Les évêques français s’insinuent dans l’année électorale qui va bientôt s’ouvrir en 2017. Ils ont publié en octobre 2016 une lettre intitulée « Dans un monde qui change, retrouver le sens du politique ». Le texte semble généreux et humain comme on peut l’attendre de ses auteurs, ce qui ne semble pas satisfaire la presse conservatrice dont Yves de Kerdrel, chefaillon à l’hebdomadaire Valeurs Actuelles, écrit les lignes suivantes :
L’un des sept chapitres de cette lettre que Mgr Gaillot aurait pu signer est consacré aux migrants. Un sujet que l’on sait cher au souverain pontife et sur lequel il n’est pas suivi par l’ensemble de son troupeau. Le problème, c’est que là où l’Évangile nous dit de faire notre devoir de chrétien, les évêques de France font de la surenchère stupide. D’une part, ils demandent que ces réfugiés soient reçus en France dans des conditions économiques humaines. Comme si nous avions les moyens d’accueillir toute la misère du monde alors que nous ne savons même pas gérer notre quart-monde, nos déclassés et tous nos exclus. D’autre part, ils nous expliquent, sûrement en “experts”, que « la seule recherche de solutions économiques est vouée à l’échec si rien n’est entrepris pour la promotion culturelle, promotion d’une culture enracinée, qui donne ou redonne le sens d’une vie collective nationale ». Comment ne pas lire là la promotion d’un multiculturalisme qui a échoué partout, la négation de notre identité et l’abandon de nos traditions pour un melting-pot au goût de soupe culturelle. D’ailleurs, dans un autre paragraphe, nos chers évêques passent par pertes et profits les racines chrétiennes de la France « fille aînée de l’Église », préférant évoquer le « fait religieux » comme on dit dans les think tanks à la mode.
Mais le “clou” de ce tract hors-sol est le passage sur la solidarité. Après avoir fait un constat digne de Piketty sur la montée des inégalités, les successeurs des apôtres font part de leur inquiétude face au retour d’un « libéralisme sans contrôle » et sur la sauvegarde de notre modèle social. Une manière d’attaquer — en creux — les programmes des différents candidats de droite. Une manière aussi de donner raison à tous ceux qui souhaitent le statu quo, oubliant que l’assurance chômage fait face à un déficit record et que la dette de la Sécurité sociale sera encore payée, dans vingt ans, par nos enfants ou petits-enfants.

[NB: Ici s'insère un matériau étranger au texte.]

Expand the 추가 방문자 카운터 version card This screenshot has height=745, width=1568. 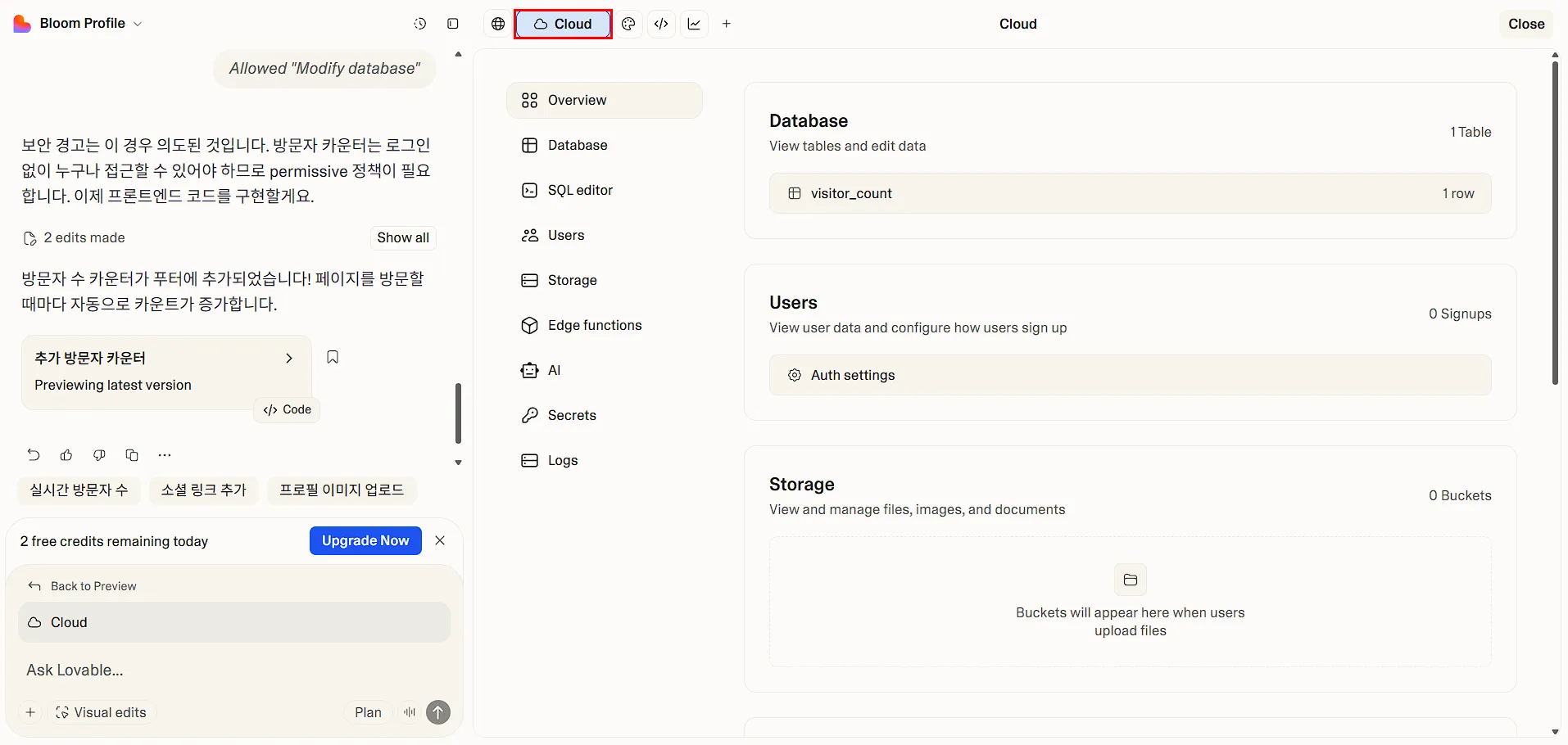(x=288, y=358)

C’est une fâcheuse habitude de la part de nos évêques que de parler pour ne rien dire d’intelligent qui concerne le débat public. Déjà, en 1973, ils avaient cru bon de s’indigner de la dissuasion nucléaire mise en place pour assurer notre défense et notre sécurité. À l’époque, l’amiral de Joybert leur avait rétorqué un fameux : « Messieurs de la prêtrise, occupez-vous de vos oignons. » Tout change donc, mais tout reste, hélas, pareil.
Evidemment, l’empathie naturelle des religieux pour leurs prochains se heurte à l’individualisme forcené de l’économie de marché que défend Valeurs Actuelles. Monsieur de Kerdrel, comme bien d’autres, doit gérer ses penchants pour les « racines chrétiennes » tout en vantant les bienfaits du marché dont, le moins que l’on puisse dire, est qu’il est plus sensible au profit qu’à l’âme humaine.